Work instruction =
Set down, exactly as written, the lines from the line holding "The height and width of the screenshot is (588, 1568)." to the end of the data, inclusive, skipping any pictures.

(Source data)
•••

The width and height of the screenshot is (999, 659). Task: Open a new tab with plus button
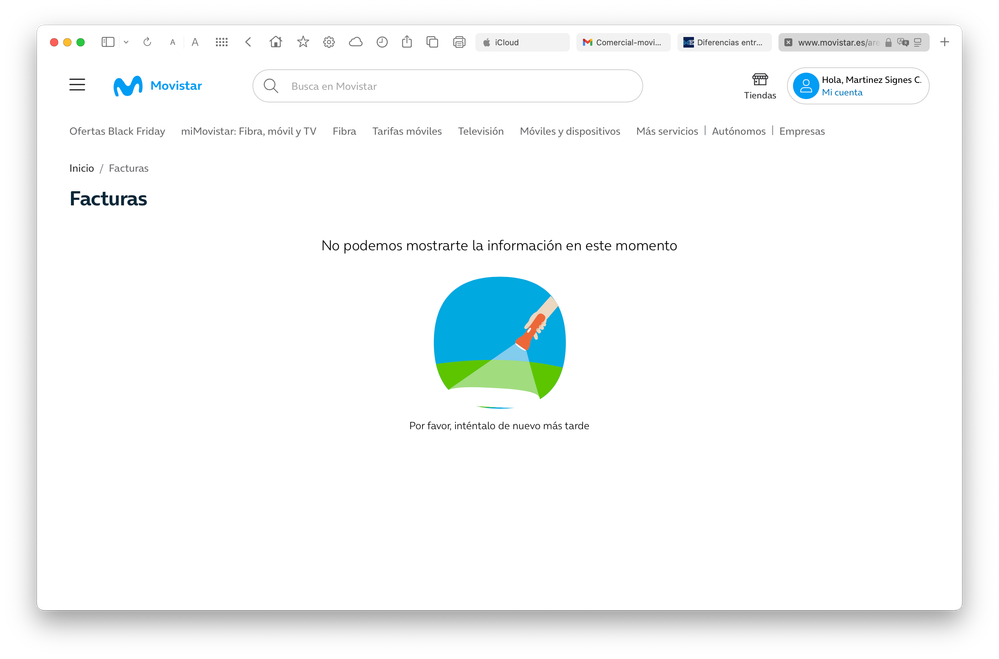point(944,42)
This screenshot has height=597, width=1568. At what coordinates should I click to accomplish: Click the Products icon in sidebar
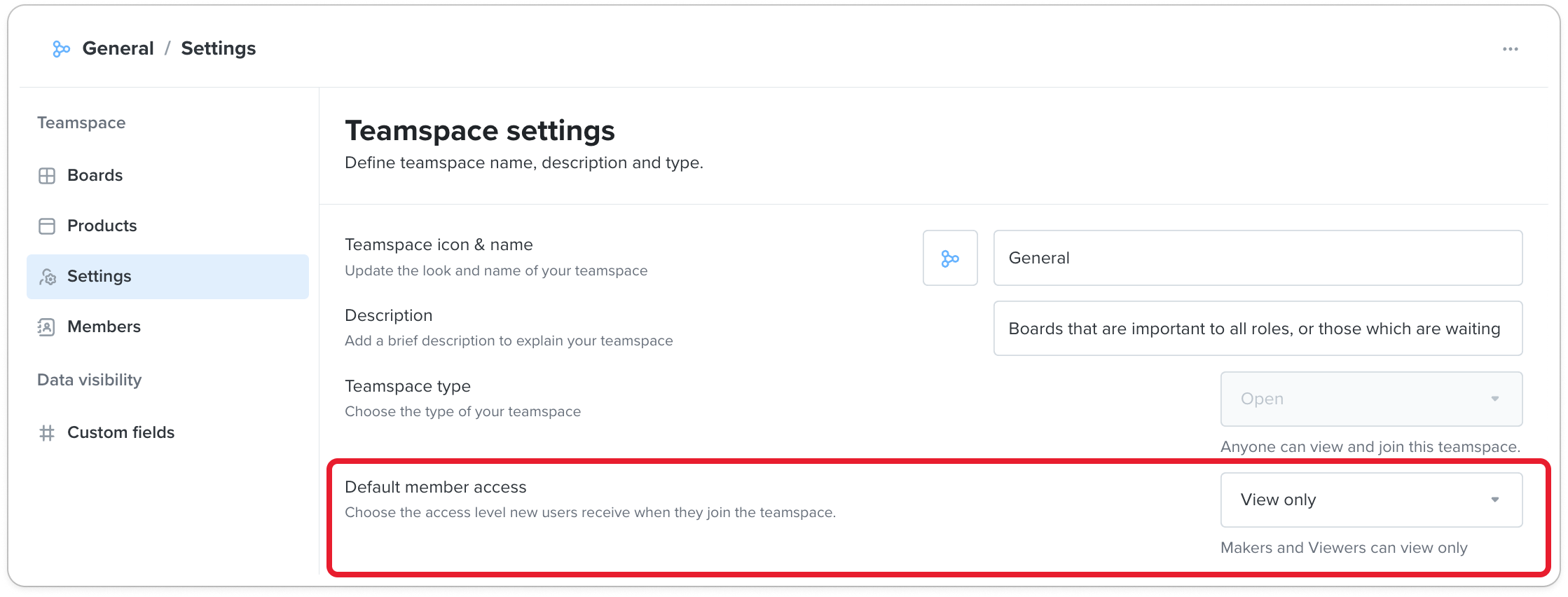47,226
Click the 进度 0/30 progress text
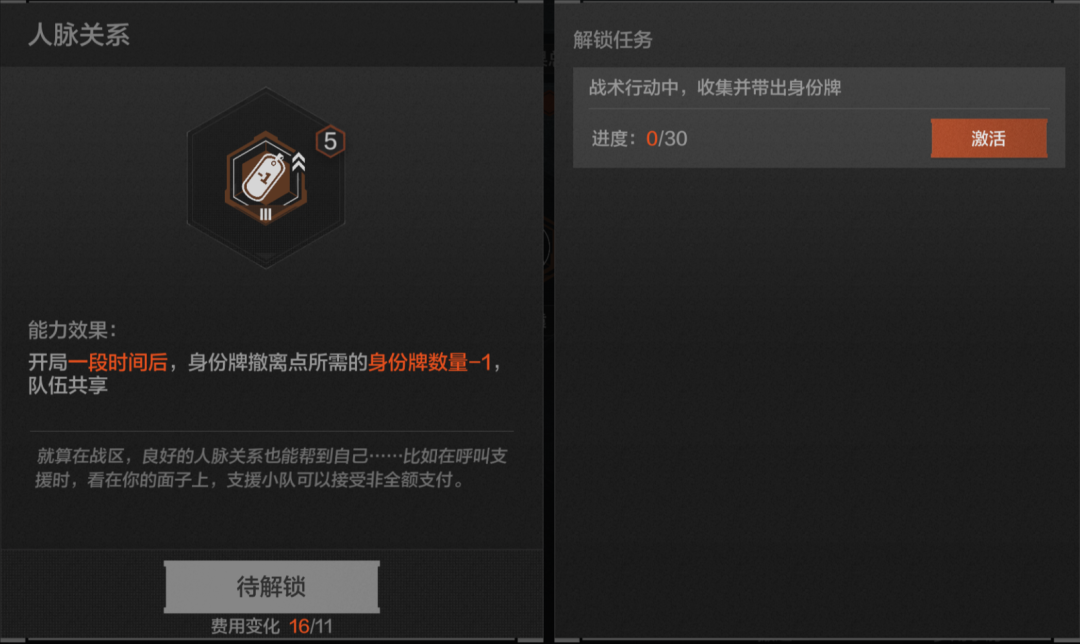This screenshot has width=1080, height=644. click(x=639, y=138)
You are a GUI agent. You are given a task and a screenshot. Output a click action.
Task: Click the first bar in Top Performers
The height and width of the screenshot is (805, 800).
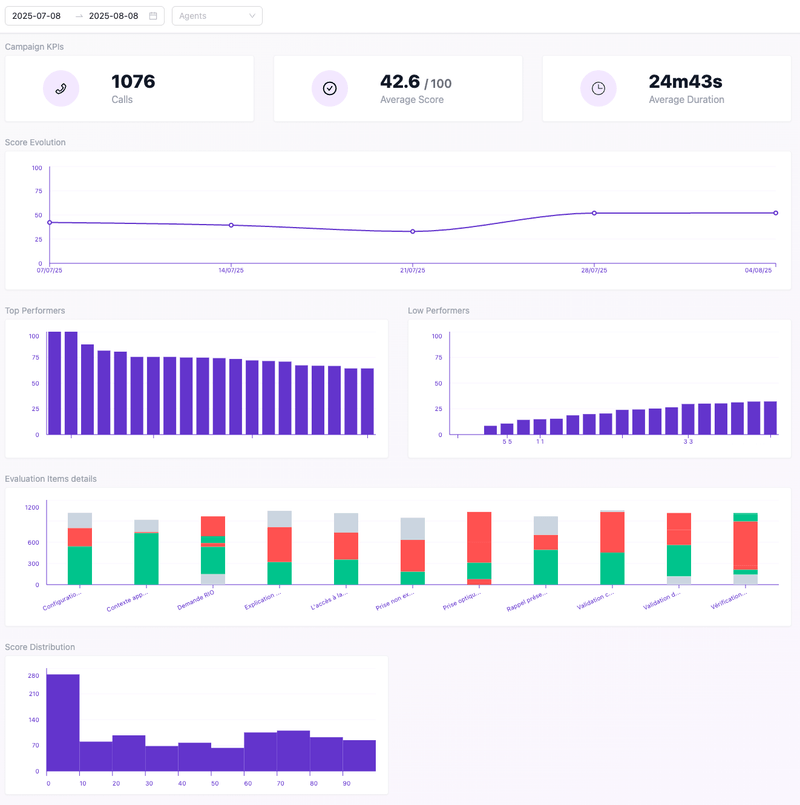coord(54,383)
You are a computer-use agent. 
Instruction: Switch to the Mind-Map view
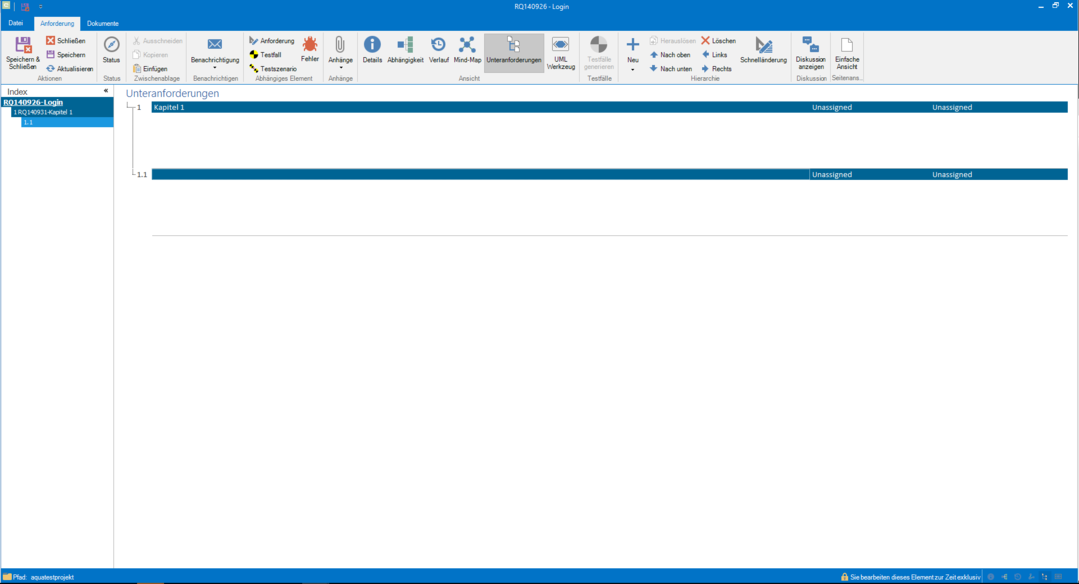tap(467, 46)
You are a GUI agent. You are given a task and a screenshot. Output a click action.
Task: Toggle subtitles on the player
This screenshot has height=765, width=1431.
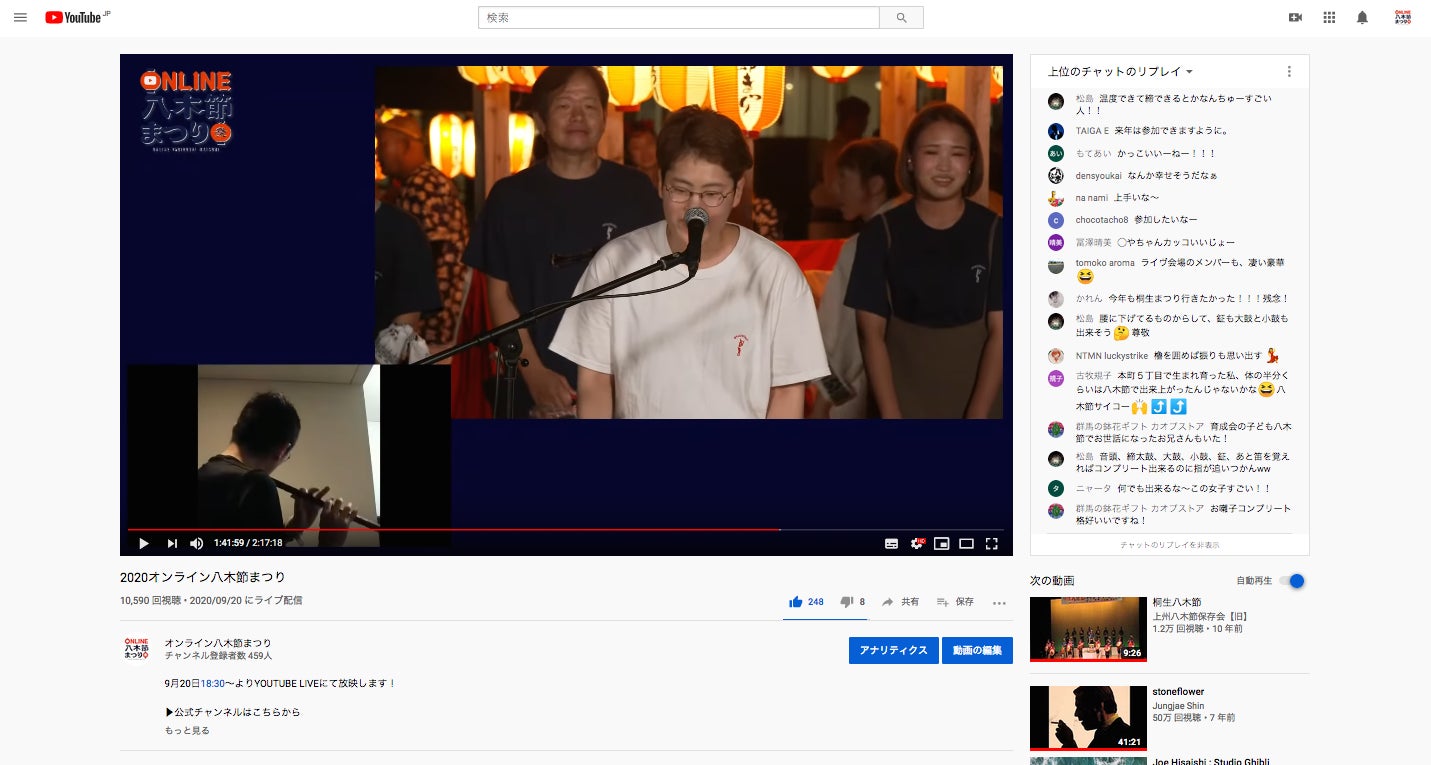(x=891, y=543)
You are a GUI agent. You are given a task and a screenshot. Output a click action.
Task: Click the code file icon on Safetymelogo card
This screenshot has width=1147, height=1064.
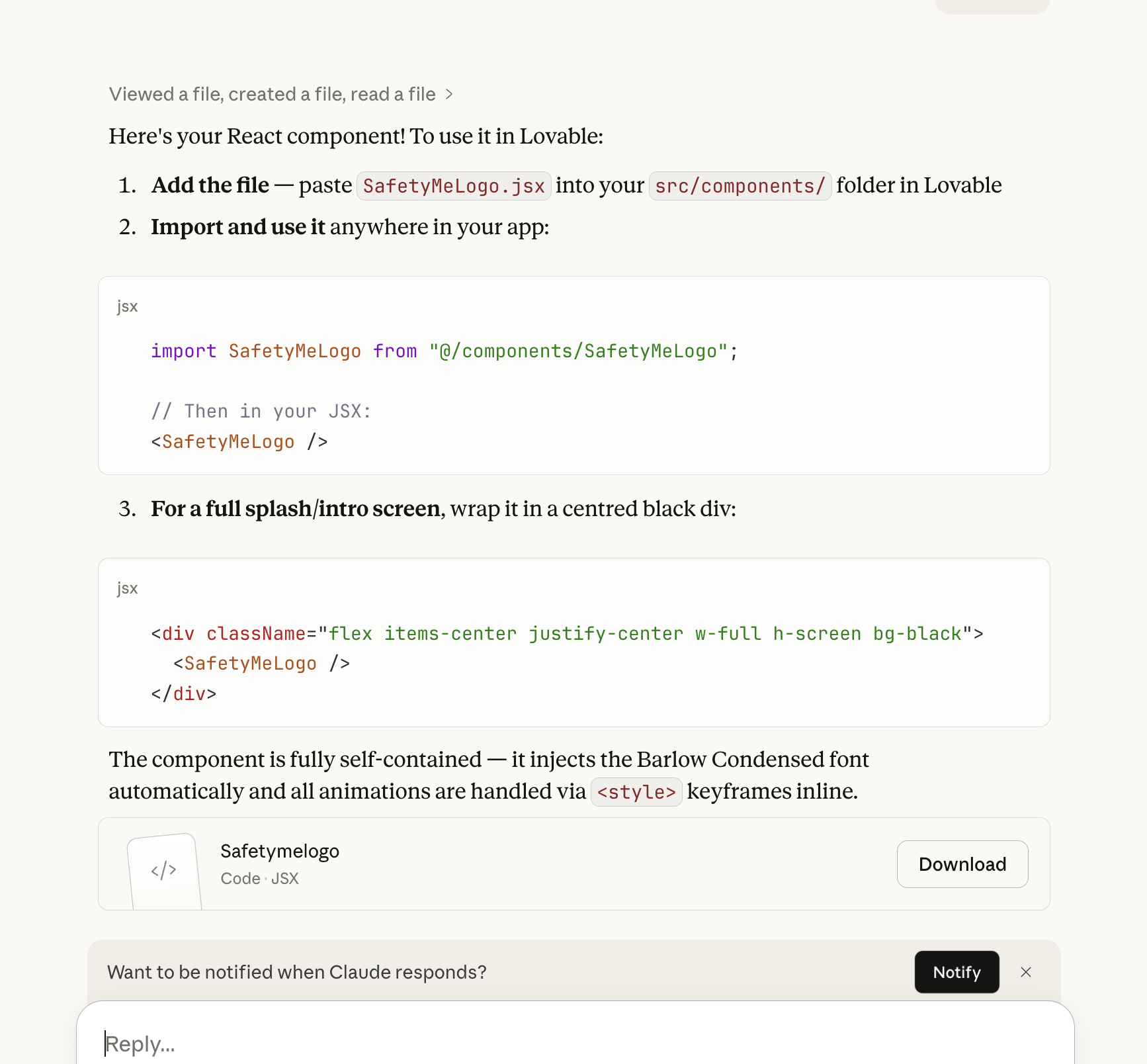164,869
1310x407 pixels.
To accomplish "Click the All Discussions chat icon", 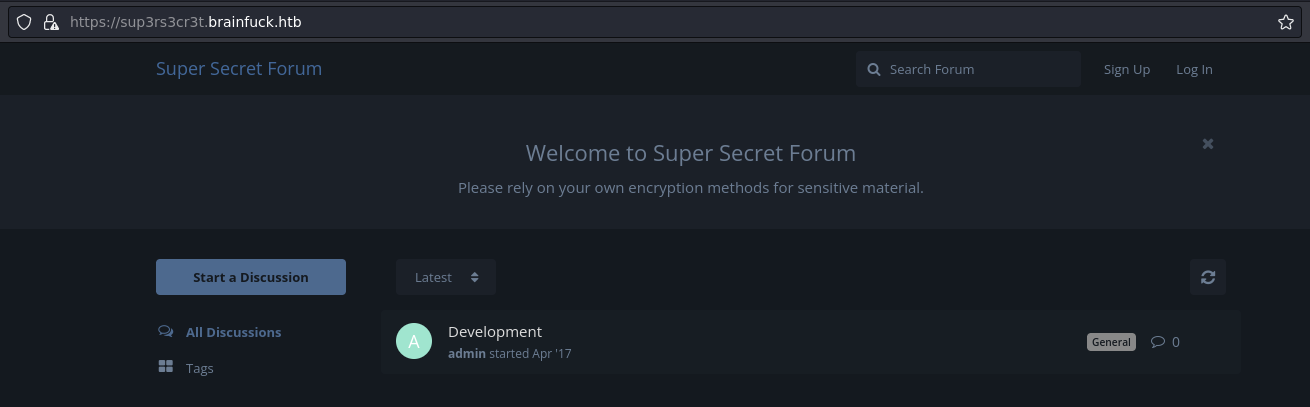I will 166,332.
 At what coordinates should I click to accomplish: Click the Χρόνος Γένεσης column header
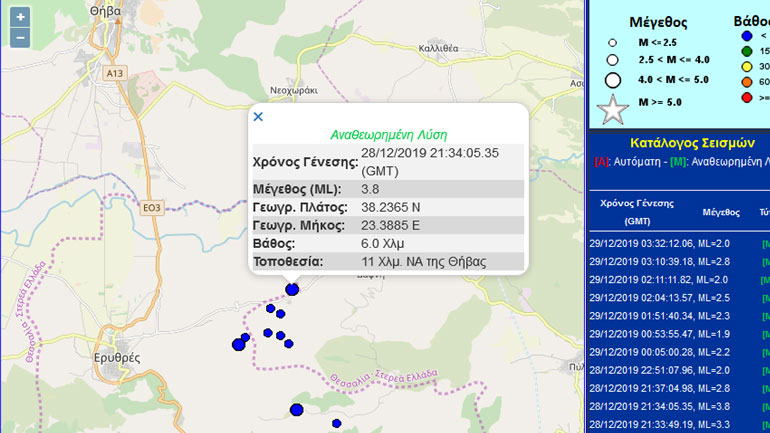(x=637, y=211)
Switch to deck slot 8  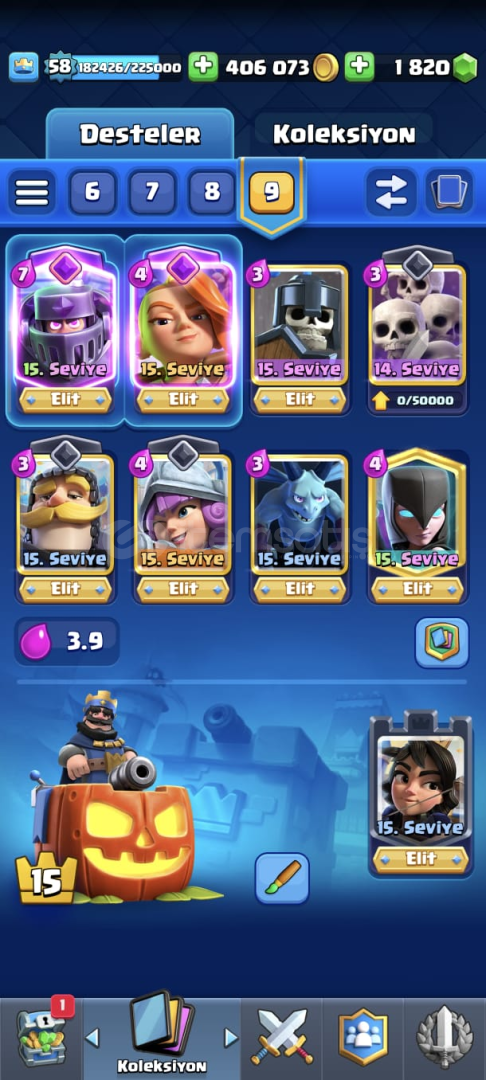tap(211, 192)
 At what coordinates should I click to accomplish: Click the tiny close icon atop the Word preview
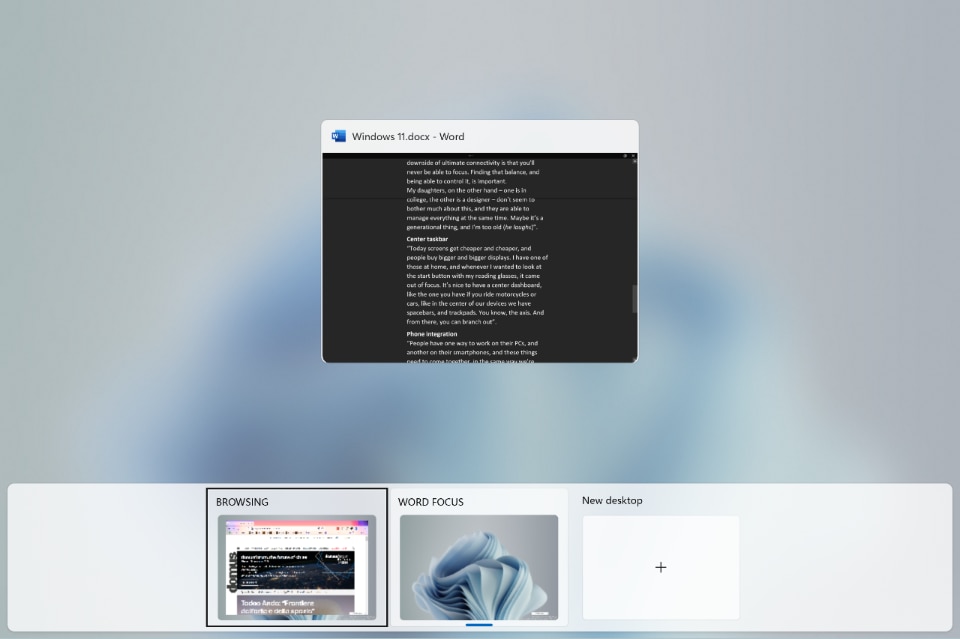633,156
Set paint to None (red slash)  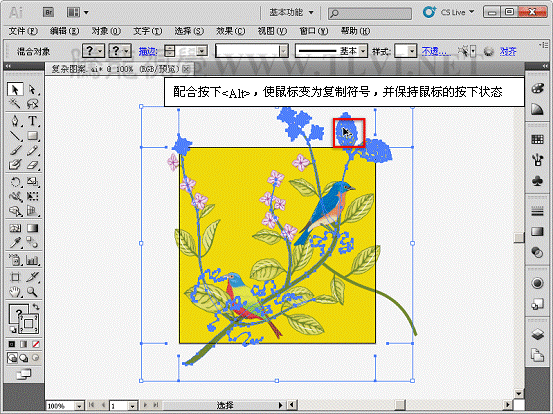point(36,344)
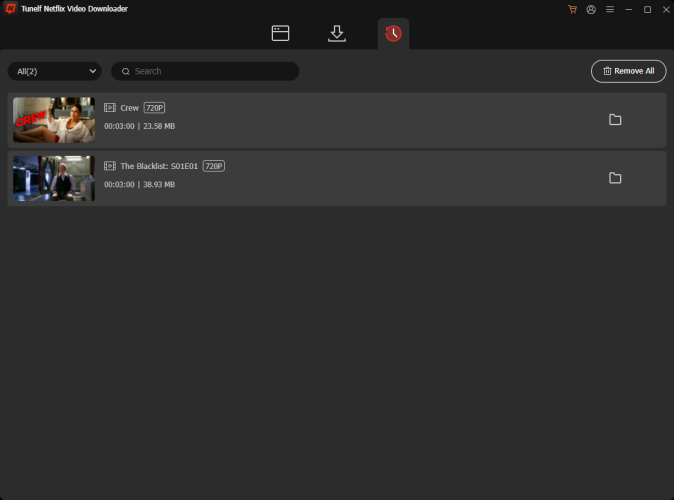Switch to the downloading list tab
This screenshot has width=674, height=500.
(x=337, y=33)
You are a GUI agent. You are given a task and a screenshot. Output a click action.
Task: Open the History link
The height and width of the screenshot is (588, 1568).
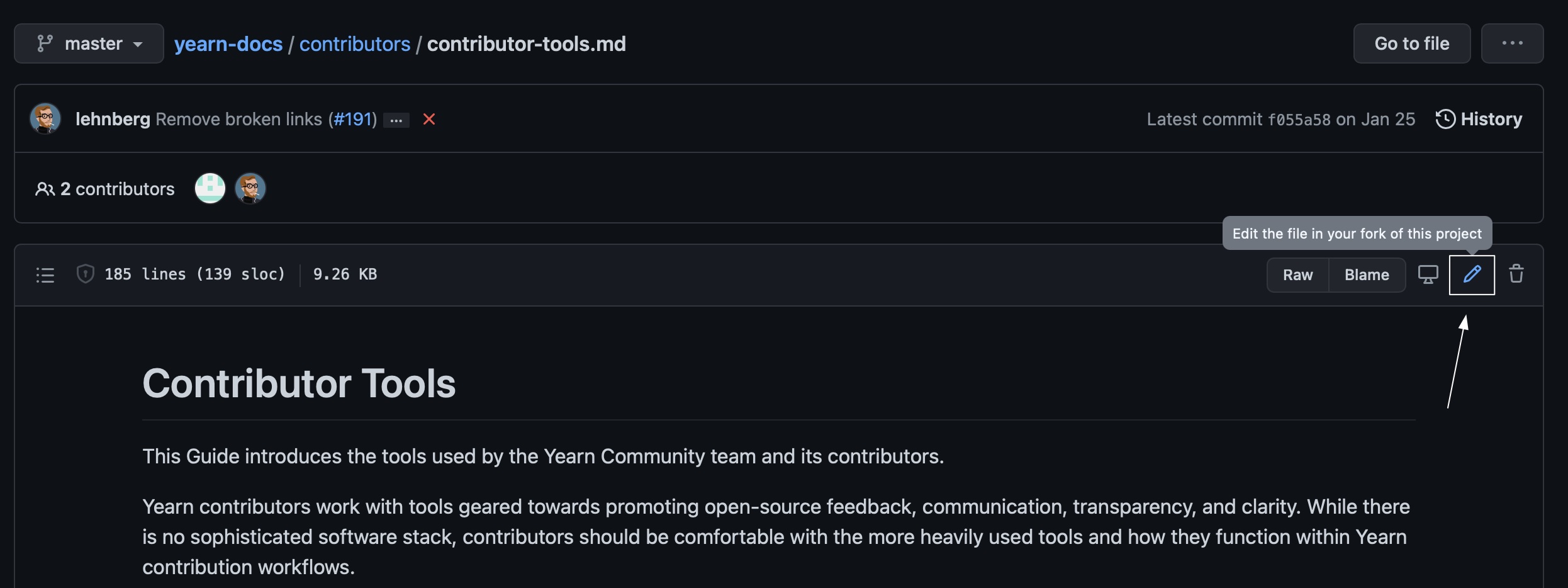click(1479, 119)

•••

Response to the exercise =
The height and width of the screenshot is (588, 1568).
click(1479, 119)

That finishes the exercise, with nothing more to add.